The first line of each test case contains two space-separated integers, ‘N’ and ‘K’, denoting the size of array ‘ARR’ and the number of friends Ninja has.
The second line of each test case contains ‘N’ space-separated integers denoting the elements of the array ‘ARR’.
Output Format:
For each test case, print the maximum sweetness that Ninja can get under the given condition.
Print the output of each test case in a new line.
Note:
You are not required to print the expected output, it has already been taken care of.
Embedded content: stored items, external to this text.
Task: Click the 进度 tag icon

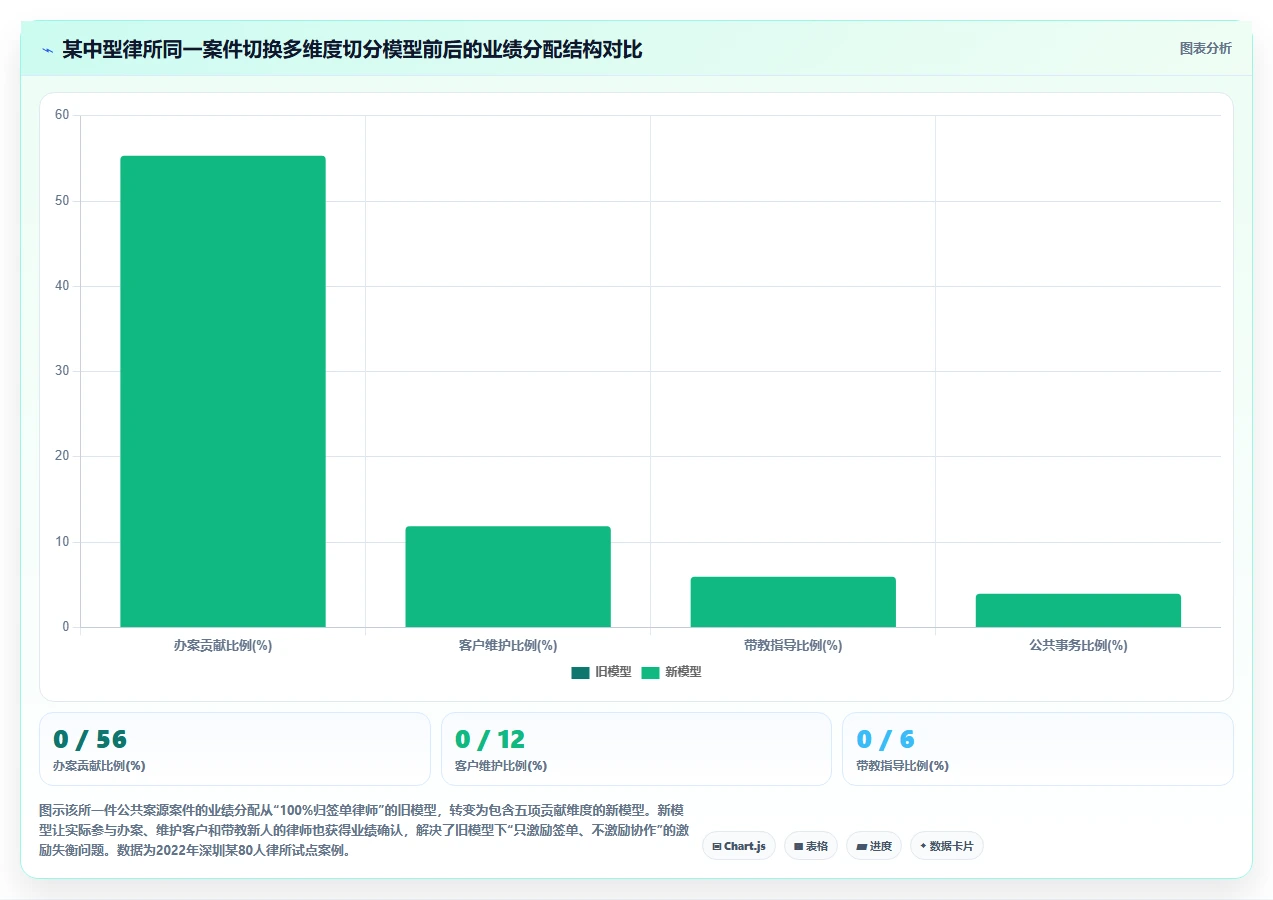Action: (x=861, y=846)
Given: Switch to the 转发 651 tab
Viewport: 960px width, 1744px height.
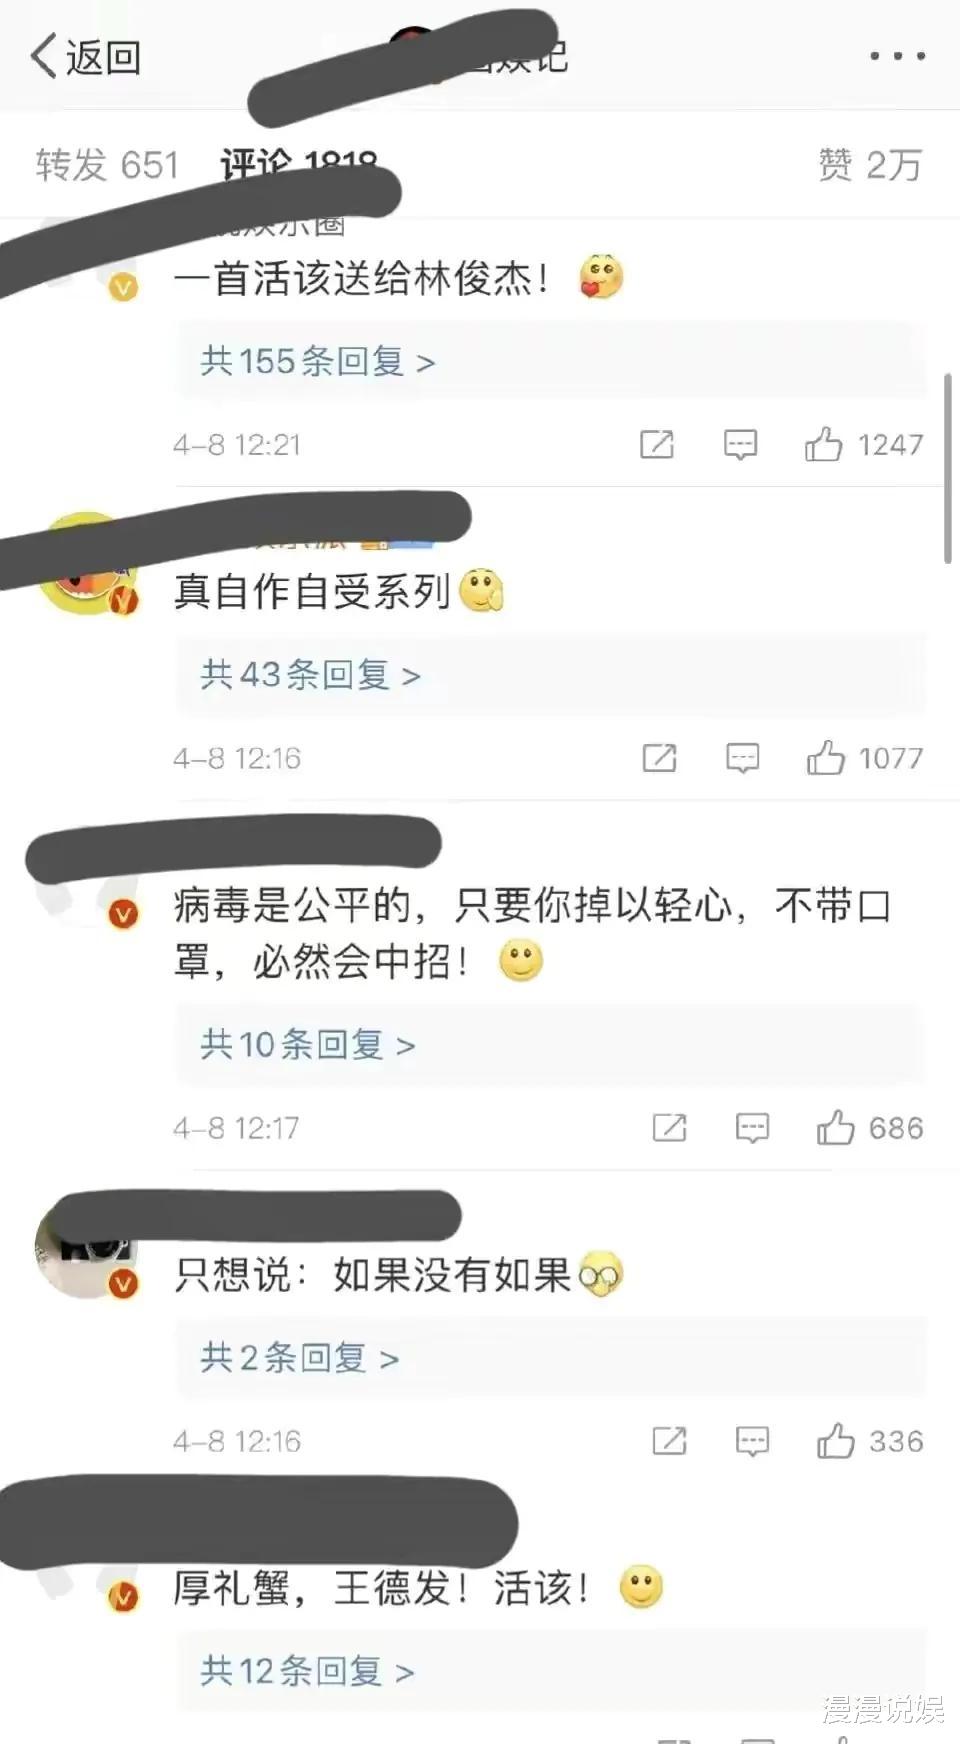Looking at the screenshot, I should [x=107, y=165].
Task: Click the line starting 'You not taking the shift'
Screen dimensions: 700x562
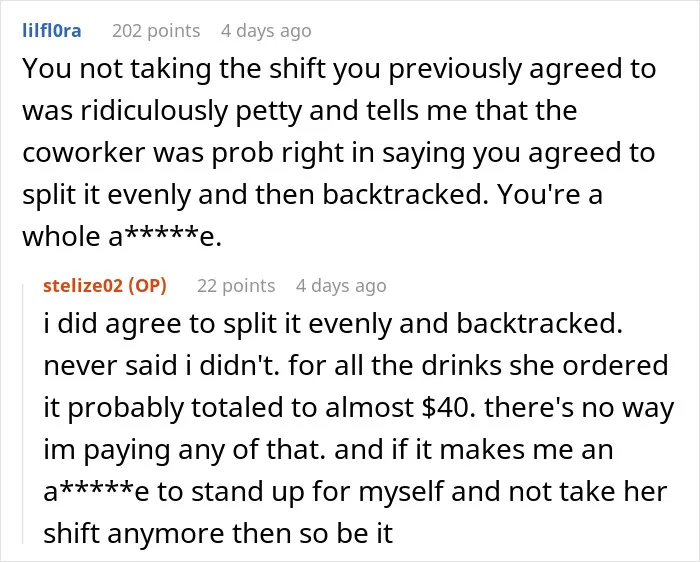Action: click(x=339, y=69)
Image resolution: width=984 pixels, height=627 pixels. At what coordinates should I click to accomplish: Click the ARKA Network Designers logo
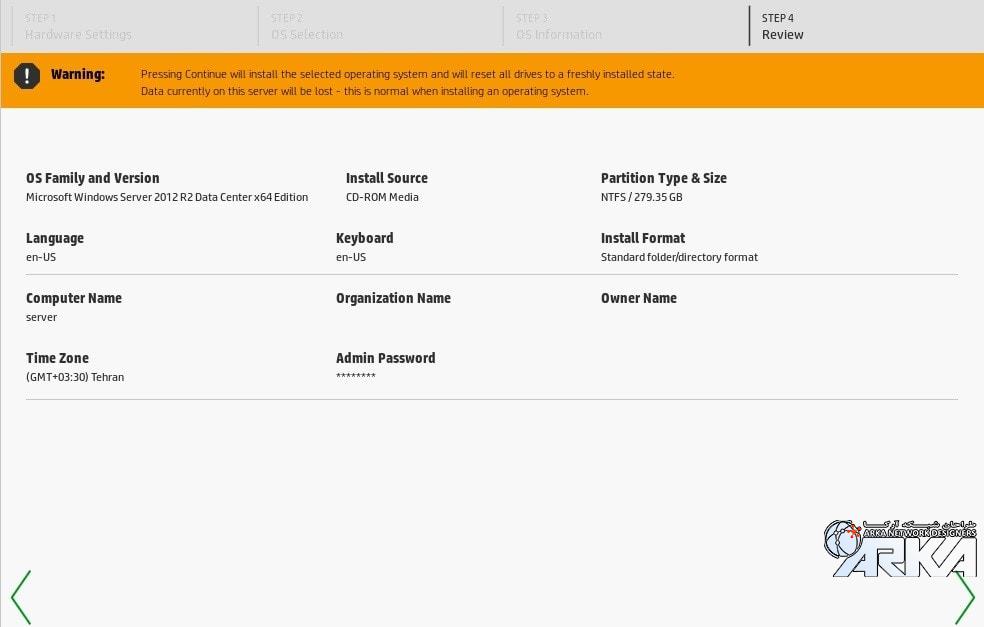[x=899, y=548]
Just implement the function.
Constraints:
1<= T <= 10
1 <= N <= 50000
0 <= K < N
1 <= ARR[i] <= 10000
Where 'ARR[i]' is the sweetness of the ‘i_th' chunk.
Time Limit: 1 sec
Approaches
The idea is to figure out the recursive calls and optimize them using dynamic programming.
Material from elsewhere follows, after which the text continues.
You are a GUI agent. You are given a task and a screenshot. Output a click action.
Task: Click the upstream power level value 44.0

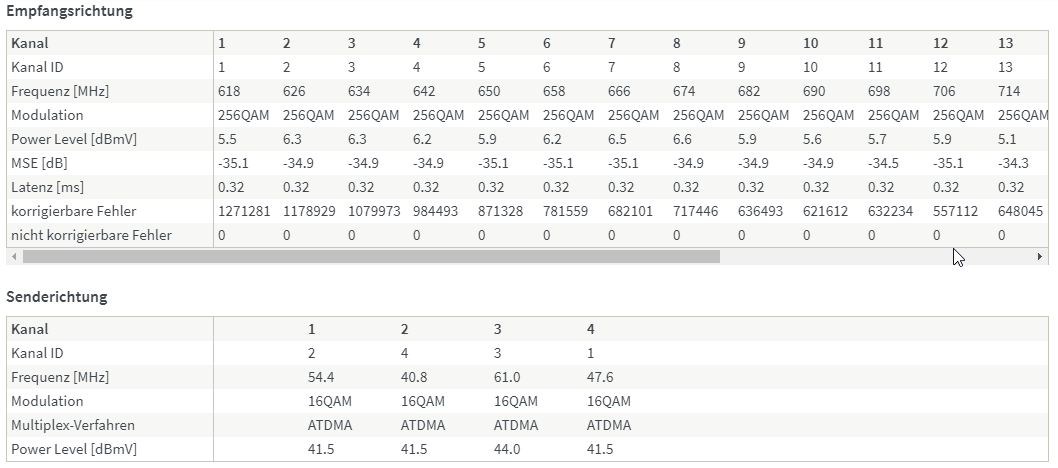pyautogui.click(x=509, y=449)
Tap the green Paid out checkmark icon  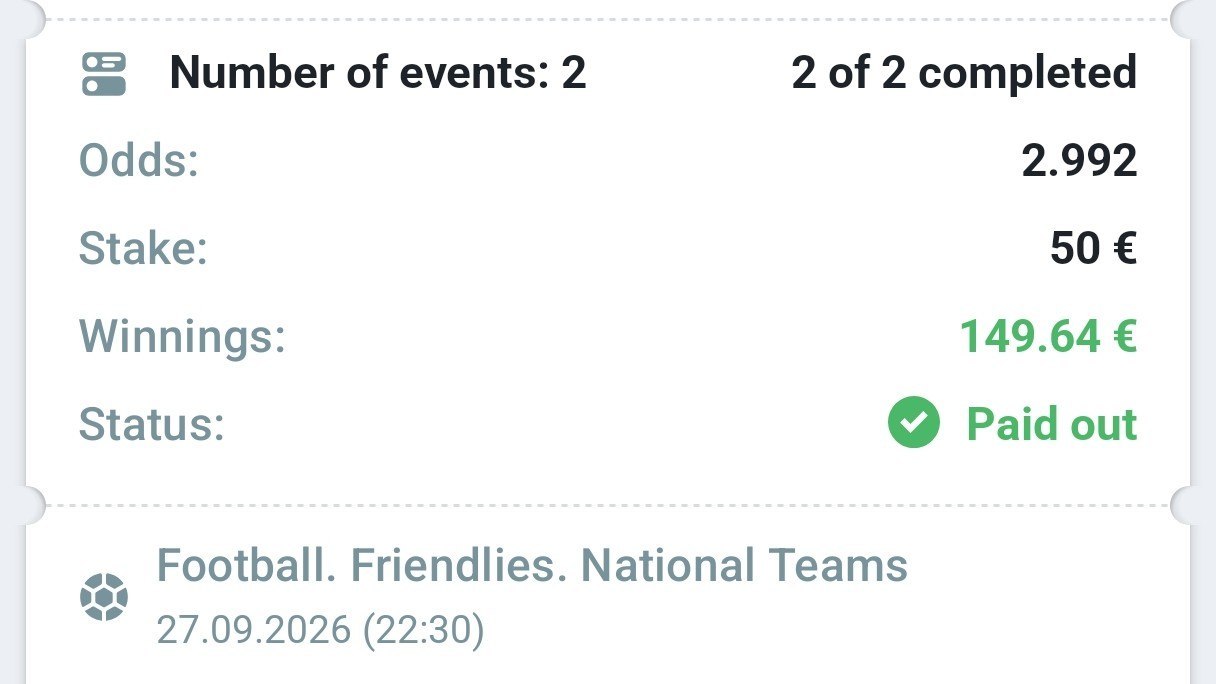[x=914, y=422]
It breaks down into a problem of dividing the array into ‘K’ + 1 partitions such that the partition which has the lowest sum of sweetness is maximum as compared to all the possible partitions. It’s better to make a prefix array as we would need the prefix sum of the array in every iteration.
Now, we will start from the bottom, and then we will find the final answer. We will find the answer for breaking the subarray from indices from 0 to ‘i’ into ‘j’ parts where ‘i’ lies from 0 to ‘N’ - 1 and ‘j’ lies from 0 to a minimum of ‘M’ and ‘i’ + 1.
There is a base condition: If the number of chunks is less than the number of desired divisions, then Ninja won’t get any chunks. So, the answer will be 0.
The steps are as follows:
- Base Condition: If ‘K’ is greater than or equal to the number of chunks in the array ‘ARR’, return 0.
- Increment ‘K’ by 1 as there are ‘K’ friends and the number of partitions expected is ‘K’ + 1.
- Calculate the prefix sum of the given array and store it in an array ‘PREFIXSUM’ as we will require it in every iteration. Otherwise, it will increase the time complexity.
- Initialize a matrix ‘DP’ with the number of rows = ‘N’ and the number of columns = ‘K’ + 1 to the minimum integer value. In this matrix ‘DP[i][j]’ stores the sweetness of the part whose sum of sweetness is minimum after dividing the subarray from indices 0 to ‘i’ into ‘j’ parts. So, for any ‘i’, the 0'th part is not used for all ‘i’ in the range 0 to ‘N’ - 1.
- Iterate from ‘i’ = 0 to ‘N’ - 1 and fill the first column with the prefix sum of the respective indices.
- Iterate from ‘i’ = 1 to ‘N’ - 1:
- Iterate from ‘j’ = 2 to a minimum of ‘K’ and ‘i’ + 1:
- Now, we will break the subarray from indices ‘0’ to ‘l’ into ‘j’ - 1 part and then ‘l’ + 1 to ‘i’ into 1 part for all ‘l’ in the range 0 to ‘i’ - 1.
- Iterate from ‘l’ = 0 to ‘i’ - 1:
- Store the value of prefix sum from ‘l’ + 1 to ‘i’ + 1 in a variable ‘TEMP’.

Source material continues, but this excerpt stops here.